Gloucester native Jonathan K. Stubbs, a professor at the University of Richmond School of Law, has written a new book, “No Clue: White Affirmative Action Exists and Demands a Moral Revival Now!”
The academic work outlines the barriers to racial justice that have perpetuated throughout U.S. history because of the economic, social and educational advantages that Stubbs said white people have historically created for themselves.
Published in 2024, “No Clue” was written in cooperation with the late Oliver W. Hill, an African American attorney and civil rights activist who served as the lead attorney for the Virginia State Conference of the NAACP. Hill filed numerous challenges to segregation in the mid-1900s, including one of five suits that were consolidated into the landmark Brown v. Board of Education Supreme Court case. Hill was awarded the Presidential Medal of Freedom in 1999 and died in 2007, with “No Clue” still in the works.

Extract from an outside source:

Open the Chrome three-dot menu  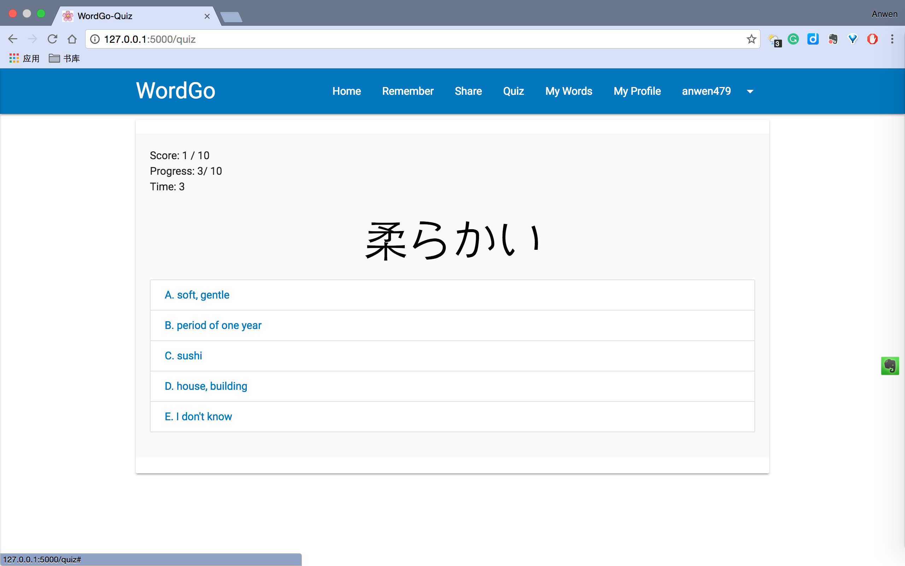pos(892,39)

“White persons continue to reap advantages from a social system tilted in their favor,” says the book. “Often such individuals don’t have a clue—or refuse to take one … We must work zealously toward a renaissance in human relations.”
Published by Twelve Tables Press, “No Clue” is 337 pages, including a foreword by the late Charles J. Ogletree Jr., an appendix by Flannery O’Rourke, and 79 pages of notes, bibliography, and index. The trade paperback can be purchased online for $24.95 at cap-press.com/books/isbn/9781946074430/No-Clue.